The Defense POW/MIA Accounting Agency announced Sept. 4 that Cpl. Donald E. Angle, 21, of Clear Spring, Maryland, killed during the Korean War, was accounted for on July 2.
In the summer of 1950, Angle was a member of Company C, 1st Battalion, 5th Cavalry Regiment, 1st Cavalry Division, fighting against members of the Korean People’s Army. On July 25, 1950, he was reported missing in action in the vicinity of Yongdong, South Korea. Absent evidence of continued survival, the Department of the Army declared him deceased as of Dec. 31, 1953.
In February 1951, a search and recovery team of the 565th Quartermaster Graves Registration Company recovered a partial set of remains, designated as Unknown X-485 Tanggok, from a hill less than a mile from Yongdong, South Korea. In June 1955, the remains were declared unidentifiable and were subsequently transferred to the National Memorial Cemetery of the Pacific, known as the Punchbowl, in Honolulu, Hawaii, and were interred as an Unknown.
On August 20, 2018, following thorough historical and scientific analysis, X-485 Tanggok was disinterred from the Punchbowl and sent to the laboratory for analysis.
To identify Angle’s remains, scientists from DPAA used dental, anthropological and chest radiograph comparison analysis, as well as circumstantial and material evidence.
“The Black Knight family is humbled to hear of the return of this hero,” Lt.

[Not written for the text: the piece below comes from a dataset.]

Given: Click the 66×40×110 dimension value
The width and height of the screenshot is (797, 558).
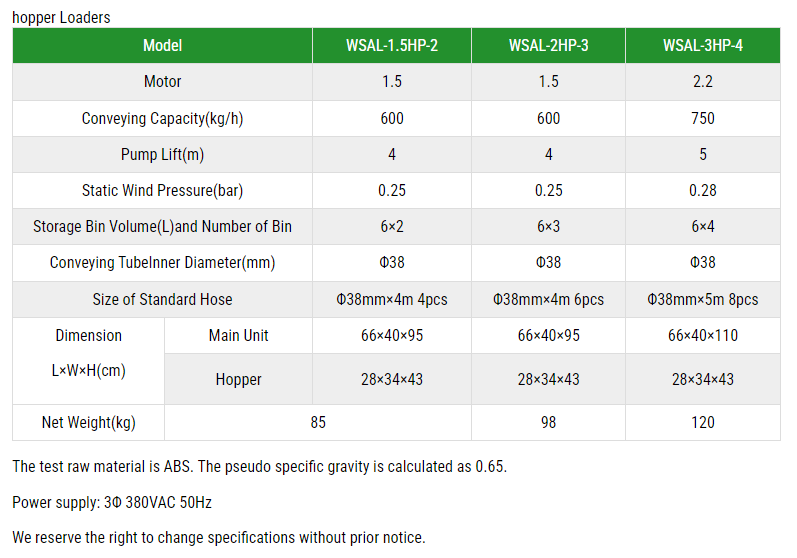Looking at the screenshot, I should click(703, 336).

Col. Timothy Meadows, current 1-5 Cav. commander, said. “The return of Cpl. Angle is an indication that we neither give up until we can bring everyone home, nor do we forget our comrades. Since 1855, brave Americans have served honorably and with distinction in the 5th Cavalry Regiment. We will forever be proud of Cpl. Angle’s contributions to our team, our Army, and our Country.
“As is often said, ‘Soldiers never die until they are forgotten.’ We will never forgot the brave sacrifices of Soldiers like Cpl. Angle and others that fought alongside him in the 5th Cavalry,” Meadows said.
Today, 7,628 Americans remain unaccounted for from the Korean War. Using modern technology, identifications continue to be made from remains that were previously returned by Korean officials, recovered from Korea by American recovery teams or disinterred from unknown graves. Angle’s name is recorded on the Courts of the Missing at the Punchbowl, along with others who are missing from the Korean War. A rosette will be placed next to his name to indicate he has been accounted for.
Angle will be buried Oct. 6, 2019, in Welsh Run, Pennsylvania.
Editor’s note: Portions of a release from the Defense POW/MIA Accounting Agency were used in this story.